General manager Bob Quinn said last January after Detroit finished 9-7 and missed the playoffs that it wasn’t good enough.
He doubled down on those remarks Friday after the team took a step backwards this season by finishing 6-10.
“Looking at it, both seasons are disappointments because we’re not playing this weekend,” Quinn said Friday at his end of the season press conference. “And if we’re not playing this weekend, we can’t get to our ultimate goal. The win-loss record is what it is, but really I’m sitting up here in the same boat I was last year, with a couple less wins.”
Quinn admitted he had high expectations for this season after hiring Matt Patricia to be his head coach and lead a roster he expected to be capable of winning more games. He took accountability for that not happening.
He was also steadfast in his belief that there are players to build on and a foundation has been laid for this team to be more successful moving forward, and in his ability to help lead it to where it wants to go.
“I’m determined to make this team better and I will,” he said. “That’s something I’m confident in. I know what this team needs and I think in the coming months we’ll fine-tune those needs with what’s available in the draft and free agency and all the different aspects of the way we can acquire talent.”
Solidifying the coaching staff with the hiring of a new offensive coordinator is the first step. Then it’s taking a fine-tooth comb over the entire football operation and finding ways to improve it.

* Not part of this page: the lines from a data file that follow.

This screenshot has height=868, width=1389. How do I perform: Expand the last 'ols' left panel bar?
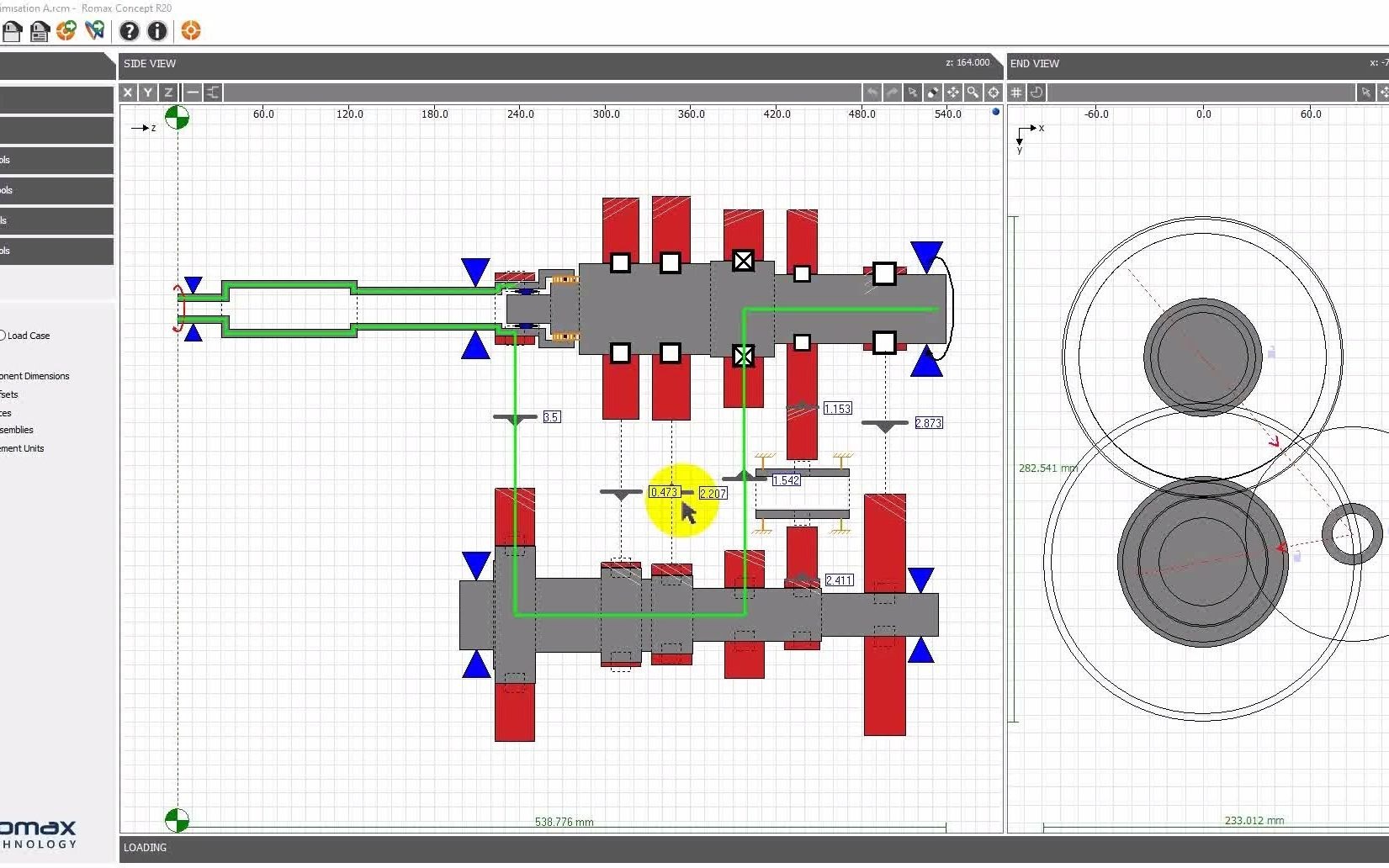pos(56,251)
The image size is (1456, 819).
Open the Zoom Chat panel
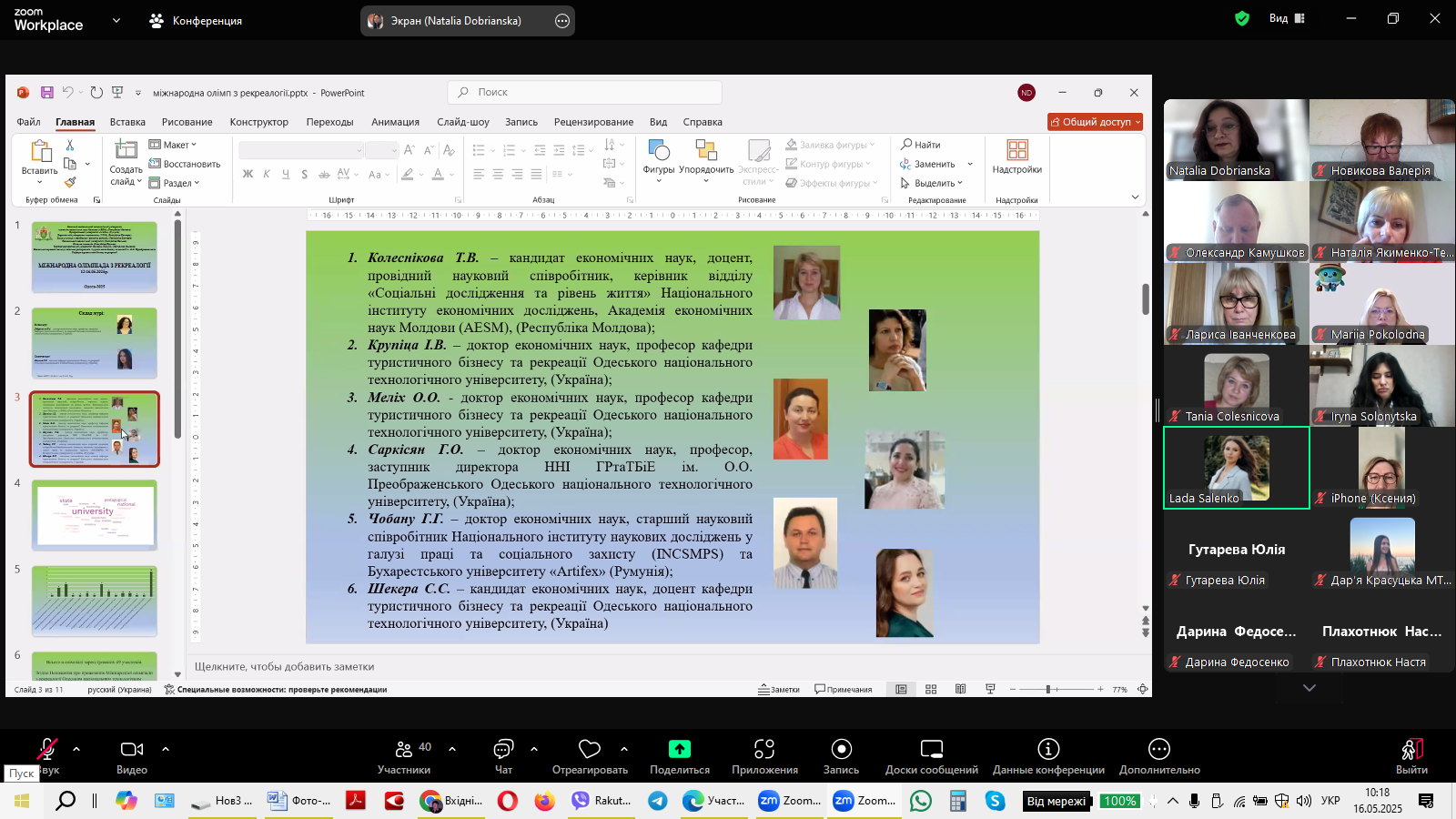click(x=503, y=755)
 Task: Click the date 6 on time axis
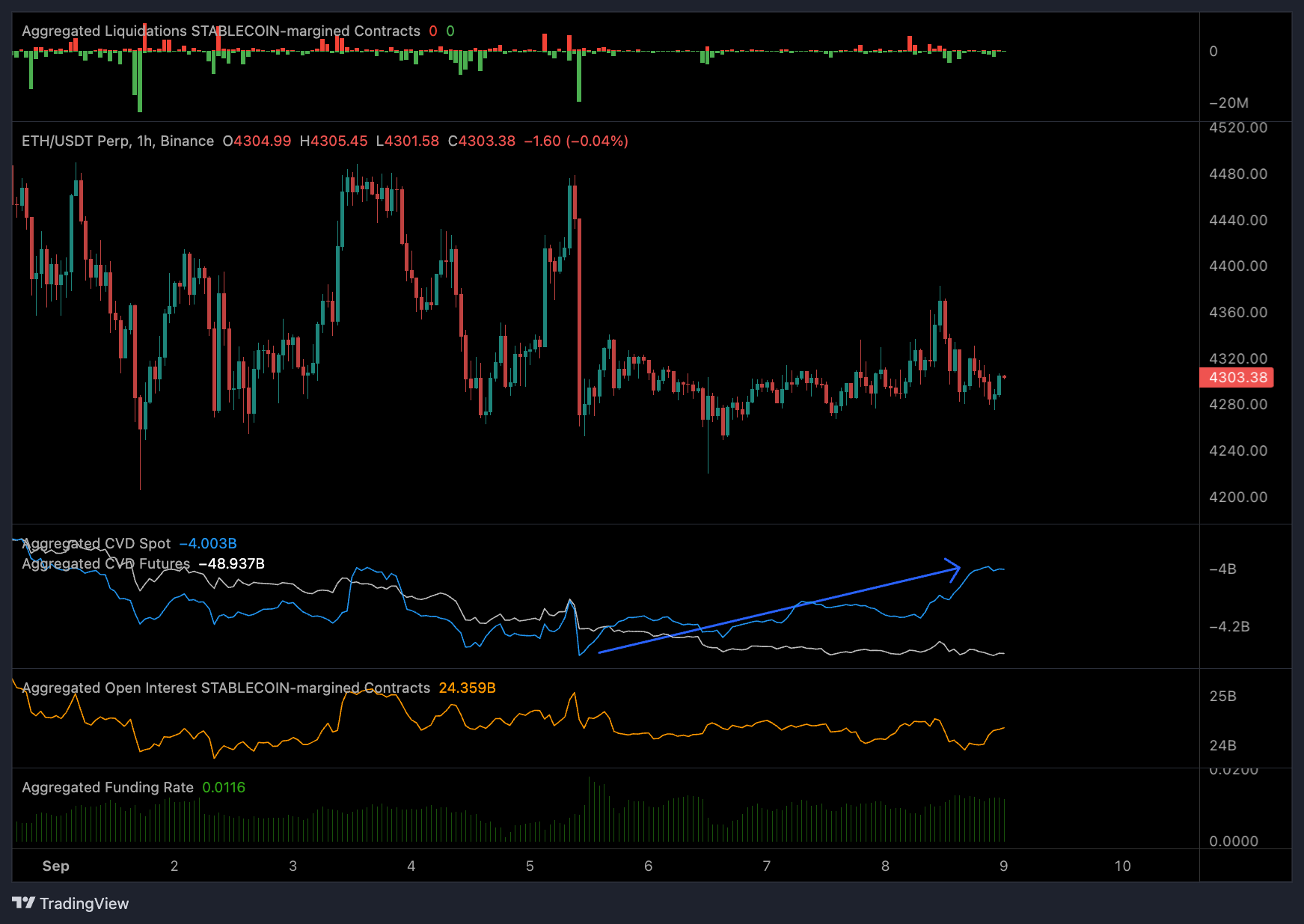pyautogui.click(x=648, y=866)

“Those are things that coach and I are going to look back and evaluate over the next coming months and make sure we have a better team moving forward,” he said. “I don’t take this responsibility lightly. The season was trying because you don’t win.”
This is only the second season in Quinn’s career he was part of a team that didn’t win more games than it lost. It was a hard year, no doubt, and one Quinn is highly motivated to never repeat again.

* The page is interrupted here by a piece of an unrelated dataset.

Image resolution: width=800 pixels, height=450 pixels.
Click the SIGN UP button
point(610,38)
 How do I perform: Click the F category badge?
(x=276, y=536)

There’s a fine line between winning and losing in the NFL, and more often than not the Lions found ways to lose games instead of win them. That lack of consistency was a root of the disappointment for Quinn. Detroit didn’t win back-to-back games all season.

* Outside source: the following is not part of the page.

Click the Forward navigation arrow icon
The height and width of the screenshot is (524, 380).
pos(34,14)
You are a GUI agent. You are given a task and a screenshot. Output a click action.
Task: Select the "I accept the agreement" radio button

He talked about the need for the team have more playmakers on both sides of the ball, and to have a fundamental understanding that every practice matters, that stringing good practices together during the week means playing better on Sunday. Doing that consistently strings wins together. Stringing wins together leads to the playoffs.
Missing the playoffs isn’t acceptable to Quinn, whether it’s missing them at 9-7 or at 6-10.
“Coach and I are talking about everything trying to get this right,” he said. “Improve everything we do from a day-to-day operation to coaching, scheme, players, practice and meetings. You name it, we’re going to talk about it here over the next couple months and try to improve on it.”